Starting small to build tech-enabled population health solutions
Telemedicine, artificial intelligence and precision medicine
are all being deployed by healthcare providers to enhance population health management.
But the pace at which more urban hospitals and health systems are able to invest in such tools offers yet another sign of the gulf between them and rural providers, who often don’t have the resources for such investments.
“The language has been, ‘They’ve never had the kind of money that most larger systems do, so they’ve had to think creatively,’ ” said Patrick Pilch, national leader at consulting firm BDO’s Center for Healthcare Excellence & Innovation.
That’s led some to start small and focus first on initiatives inside the hospital with the hope of one day branching out into more communitywide endeavors.
At Carolina Pines Regional Medical Center in Hartsville, S.C., trying to keep up with the influx of medication prescription orders for inpatients coming in overnight was a constant challenge.
The 116-bed acute-care facility couldn’t afford or recruit a night-time pharmacy staff to verify the after-hours prescription orders. So when pharmacy workers arrived at work in the morning, they would often have a backlog of up to 70 prescription orders, which led to long delays in patients receiving their medications.

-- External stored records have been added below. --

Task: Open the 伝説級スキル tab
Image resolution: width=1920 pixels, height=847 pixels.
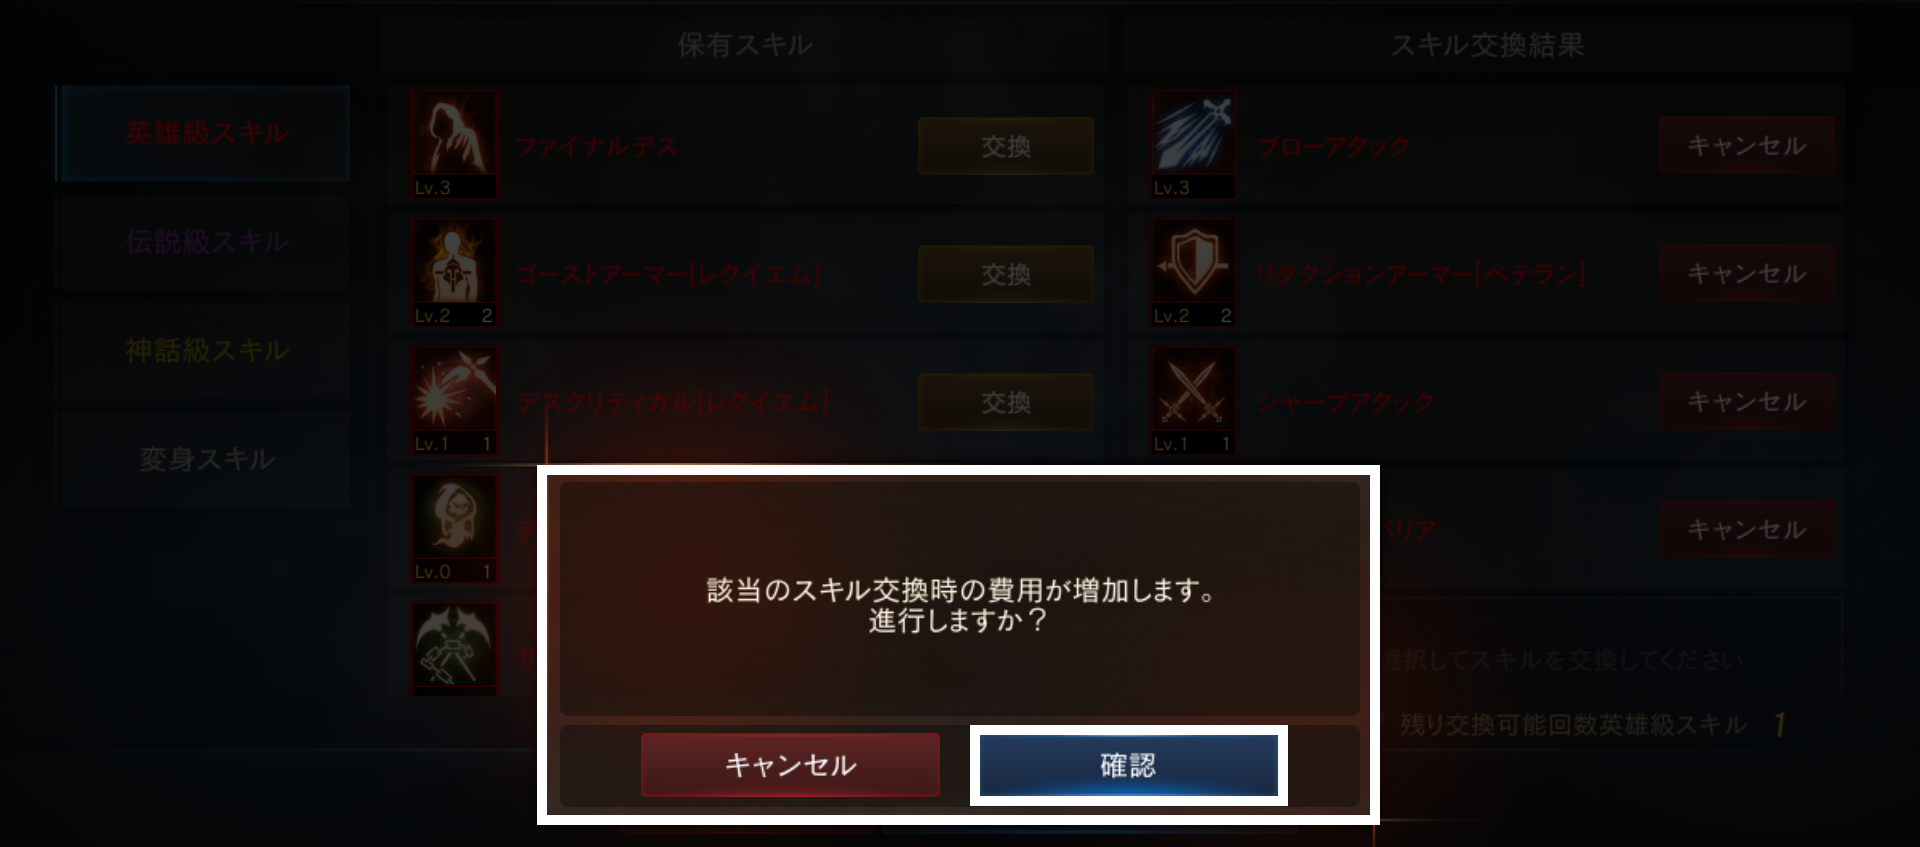Action: [x=204, y=242]
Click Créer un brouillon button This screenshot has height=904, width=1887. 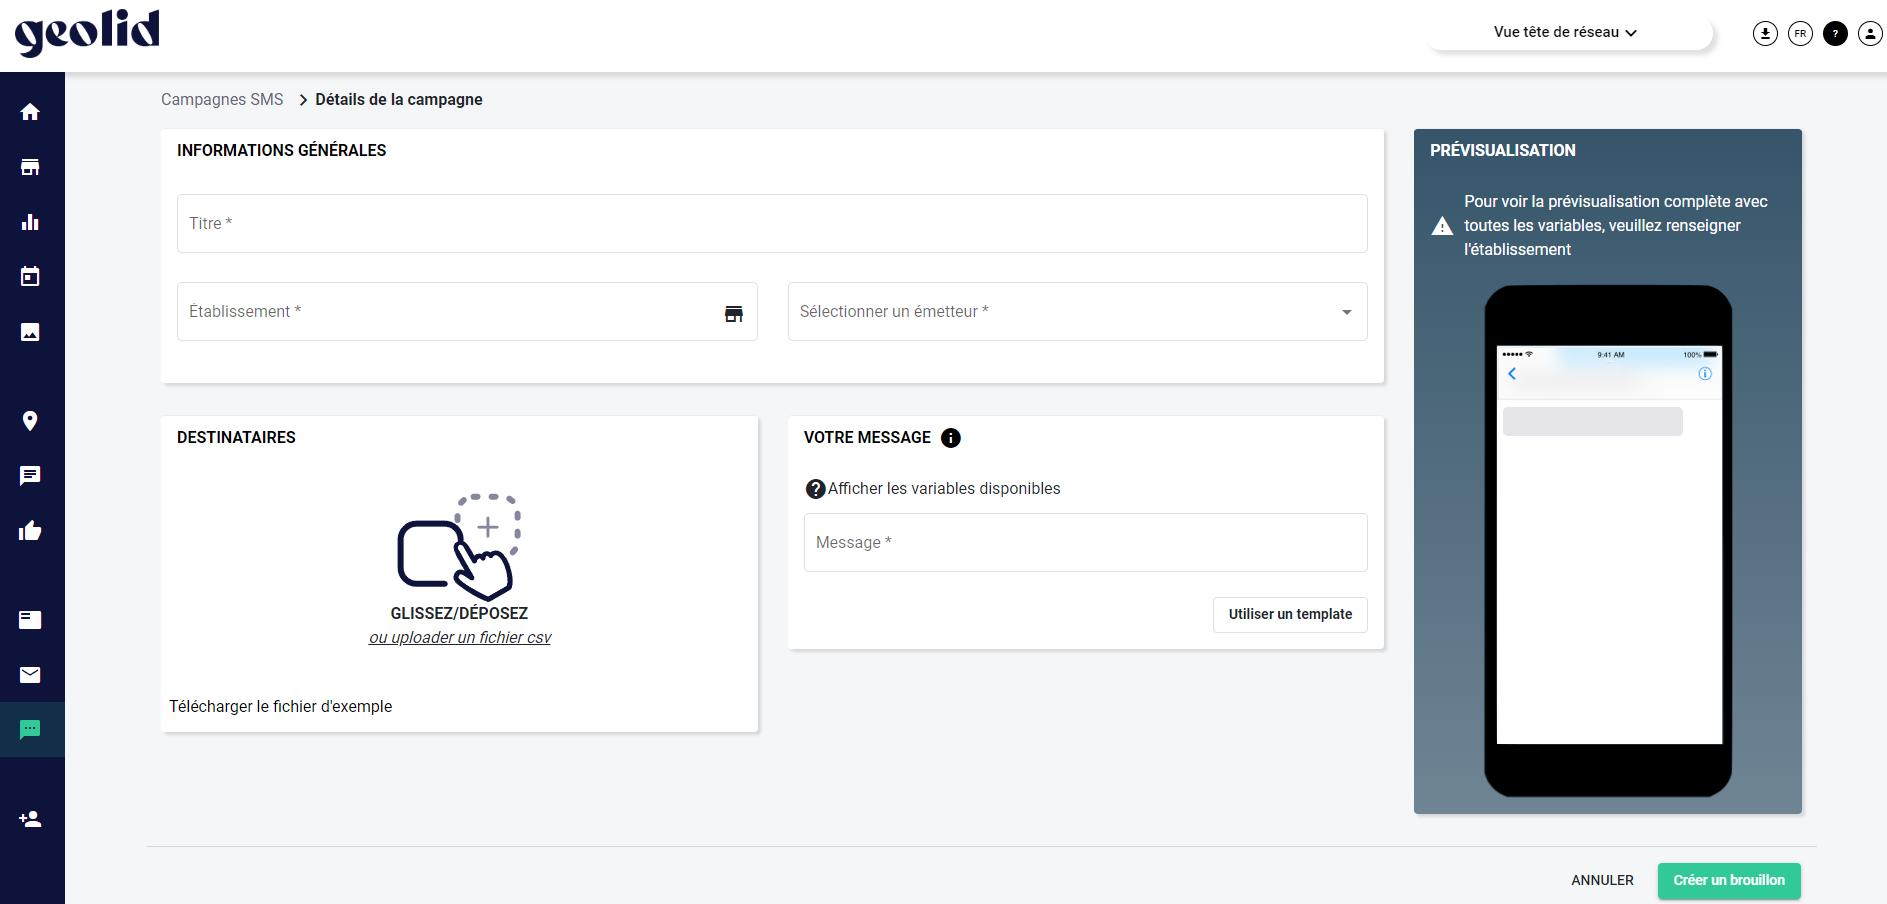pos(1728,881)
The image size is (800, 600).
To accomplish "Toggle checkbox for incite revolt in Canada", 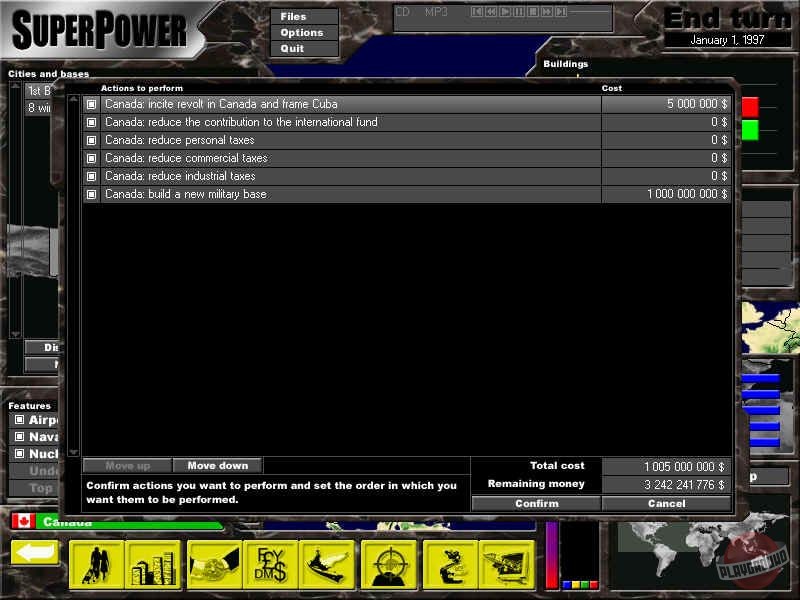I will coord(91,104).
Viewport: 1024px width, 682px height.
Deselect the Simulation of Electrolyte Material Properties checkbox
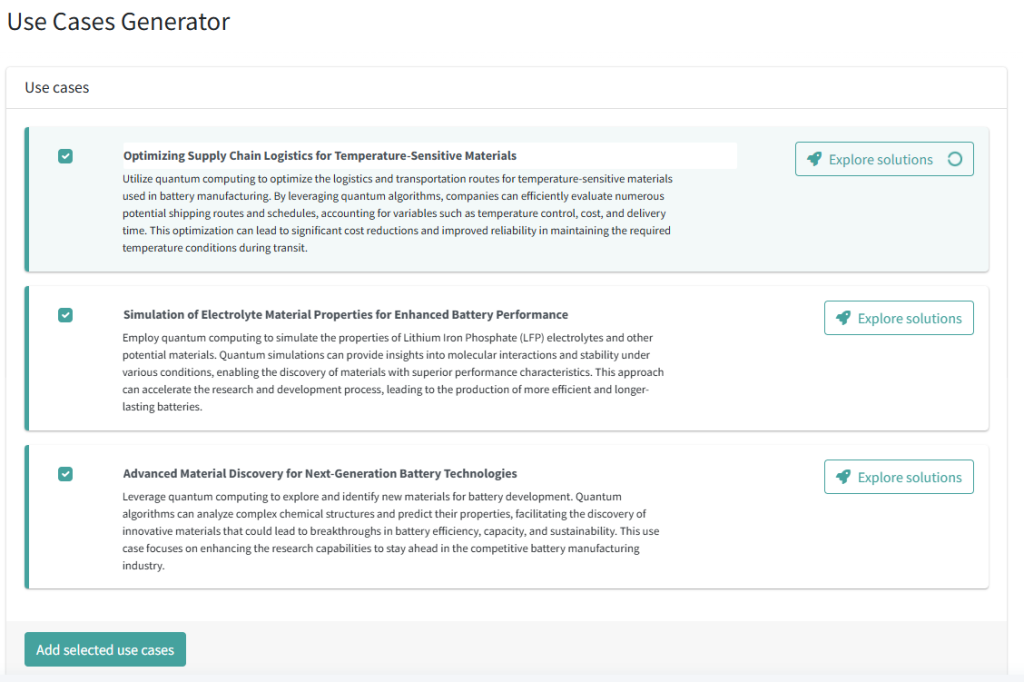65,315
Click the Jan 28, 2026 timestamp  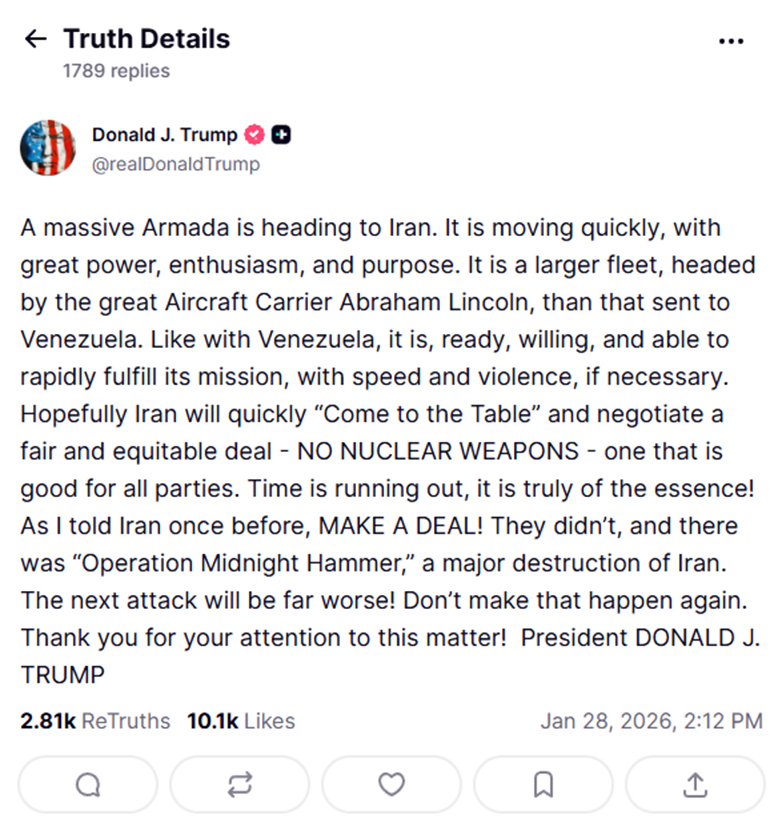[x=651, y=720]
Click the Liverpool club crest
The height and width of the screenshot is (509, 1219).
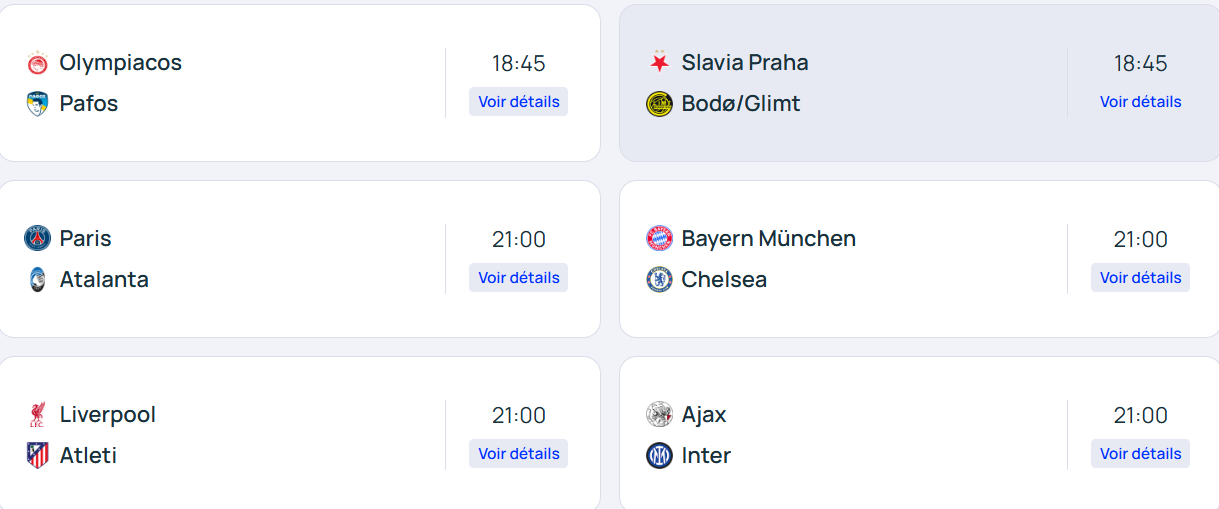pyautogui.click(x=37, y=415)
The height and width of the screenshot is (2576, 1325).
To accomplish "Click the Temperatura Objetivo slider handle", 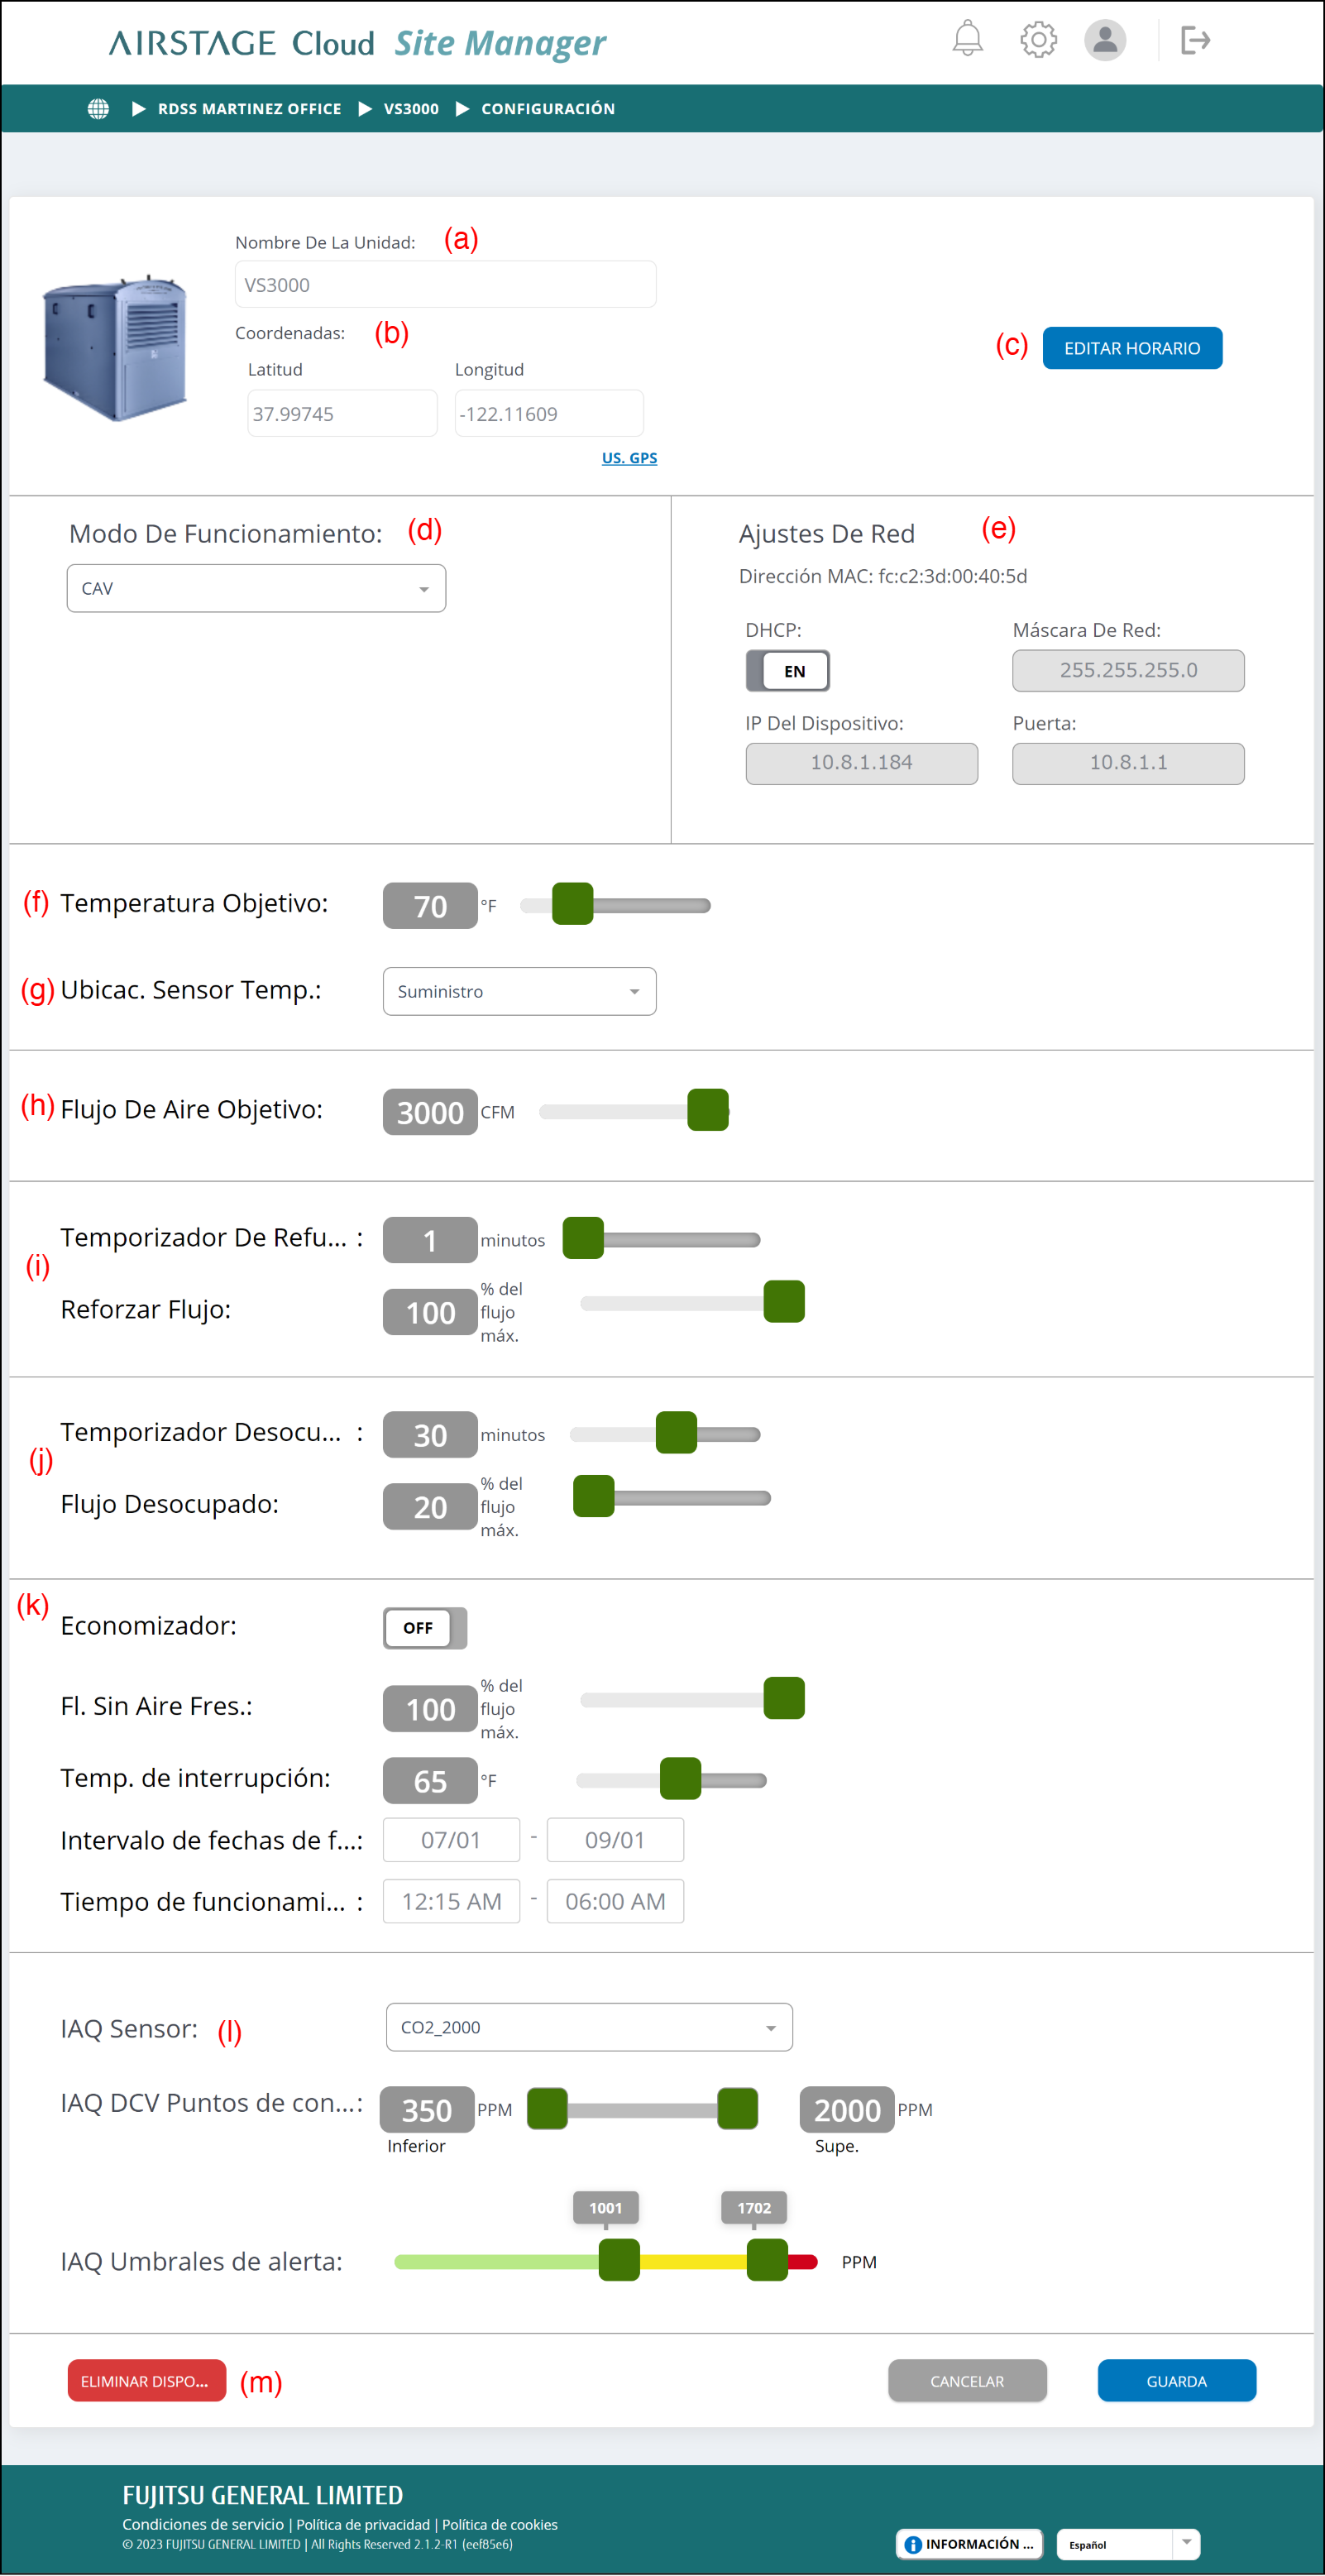I will (573, 905).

“It took a couple of hours to catch up before we could get into our normal
workflow,” said Dr. Paul Alford, director of pharmacy services at Carolina Pines, which is located 75 miles from Charlotte.
So in 2015, Carolina Pines contracted with PipelineRx, a telepharmacy service provider headquartered in San Francisco, to operate its verification of overnight pharmacy orders. Since then the hospital has expanded its telepharmacy services to include pharmacokinetic and renal dosing, and initiated the hospital’s antimicrobial stewardship guidelines.
Alford said telecommunication has helped reduce how long it takes to process prescription orders, helping bridge what was once a sizable gap in Carolina Pines’ ability to improve care quality and patient safety. He estimated that using the telepharmacy services lets the hospital spend less than half of what it would cost to staff the pharmacy 24 hours a day.
“I think this is the wave of the future,” Alford said. “This is going to give access to a level of patient care in terms of safety that rural facilities typically wouldn’t have access to otherwise.”